Right next to this dime-sized opening is the comparatively huge esophagus, where it is both easy to put the tube and wrong to put the tube.
(Air into esophagus equals air into stomach equals barfing, which ends up equaling pneumonia, which ends up equaling a lawsuit.)
Anyway. A typical setup includes an endotracheal tube with a bendy stylet inside. The stylet serves to give the tube a little more rigidity as you’re cramming it down into this tiny hole. Once you’re in, you pull out the stylet and all is well.
The second intubation I did was with a different attending than the first. (By the way, in case you are confused by my use of “attending” and “resident,” please see my chart from yesterday.)
The attending saw me reach for the stylet and started.
“What are you doing?” he said, glaring at me.
“W-what?” I confidently replied, trying to look as competent as possible while wearing a disposable paper hat.
“Stylets are for bitches,” he said, and yanked the stylet out of my now-floppy endotracheal tube.
So now I know. Stylets are for bitches.
Despite my flaccid instrument, I was able to successfully intubate. This is a weirdly awesome feeling.
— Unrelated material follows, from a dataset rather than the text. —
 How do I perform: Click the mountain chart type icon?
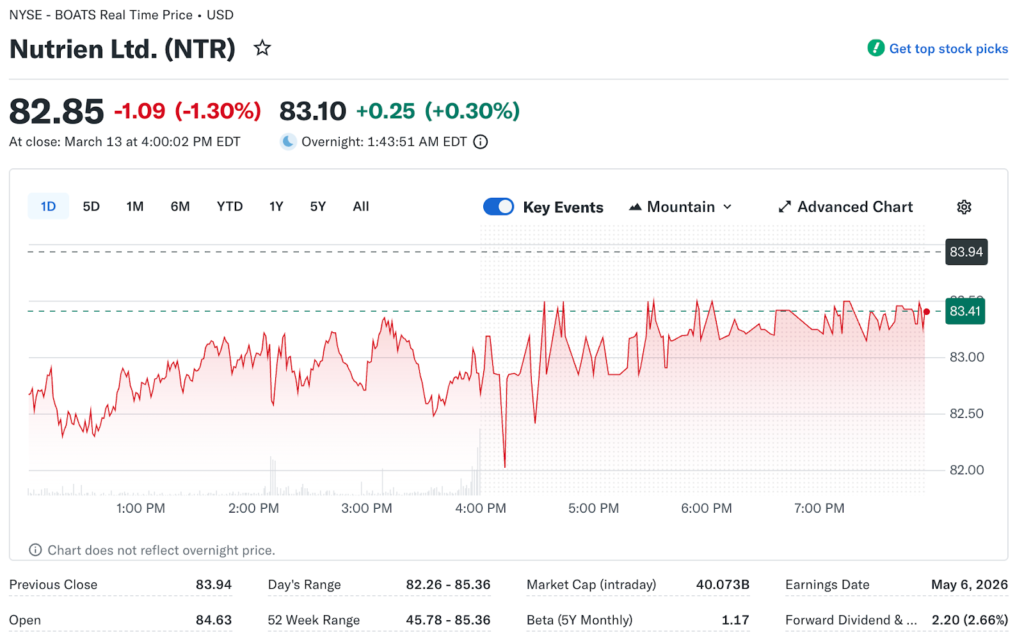pyautogui.click(x=635, y=207)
YEAH! I JUST JAMMED A SODA STRAW DOWN A GUY’S THROAT! WE LAYIN’ SOME PIPE TODAY! WHO’S THE MAN!? I’M THE MAN! GO ME! WHOOOO!
(THE PATIENT WOULD BE TERRIFIED AND UPSET IF HE KNEW THAT I DID THIS!)
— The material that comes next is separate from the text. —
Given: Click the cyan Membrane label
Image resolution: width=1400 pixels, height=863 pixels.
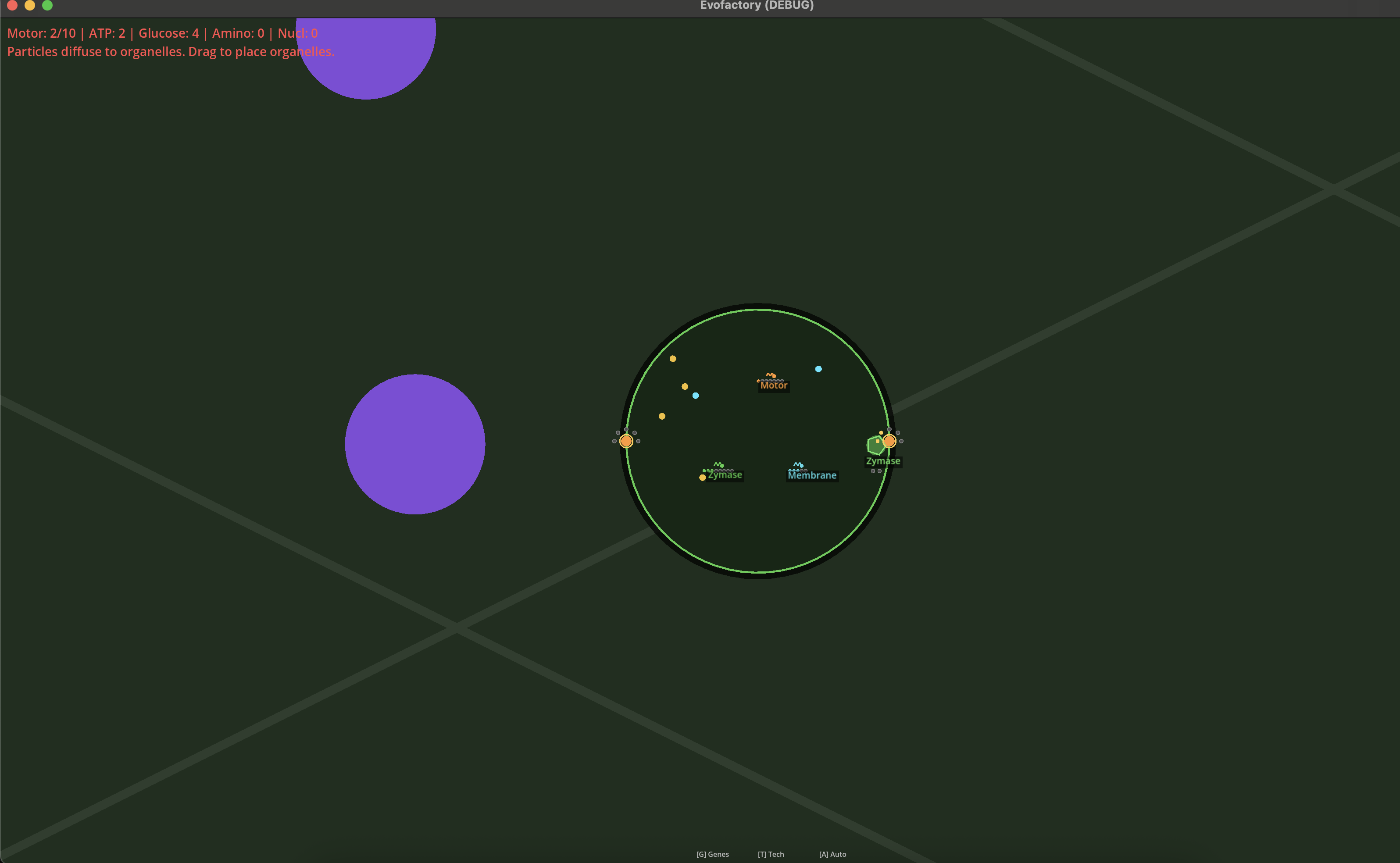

…was what I was saying in my head. Out loud I said, “I have bilateral breath sounds.”
My resident merely said, “strong work.” The ceiling of the OR parted and a warm beam of sunlight shone down upon me, restoring my ego to post-7th grade levels. “But next time…” he continued, as the fluorescent lighting abruptly took back over.
Once the patient is prepped and ready, most of the work for the case is finished until it’s time for the patient to “emerge” when the surgery is over. Thus begins the Great Period of Waiting. If you or your resident are awkward people, this can be a pretty horrible series of uncomfortable silences as you both sit and stare at the vital signs monitor.
(I’m not awkward at all, obviously, so the silences in every case were the resident’s fault. Obviously.)
Final point of interest: how patients wake up is totally unpredictable. My last patient on the rotation woke up with a serene smile on her face, eerily resembling Dolores Umbridge from Harry Potter. We asked her how she was feeling and she just kept repeating, “oh, yes. Oh… oh, yes.”
A previous patient slept far longer than anticipated, then woke up all at once believing he was the Hulk in full-blown Smash Mode. You could tell this was coming: while still unconscious, he made a fist so strong the muscles in his forearm closed off his IV. We had to tie him down with leather restraints and Valium until he regained his senses. When he first came to, he yelled, and I quote directly, “RAAAAAAWR.”
All told I loved my anesthesia rotation. It’s a great combination of procedures, lifestyle, patient contact, and bright lights and shiny objects. One of the attendings told me a strangely apt aphorism:
“If your favorite place in the world is the operating room, become a surgeon. If your favorite place in the hospital is the operating room, become an anesthesiologist.”
Food for thought.
And then I moved on to trauma (where I am now), but that’s a story for another day.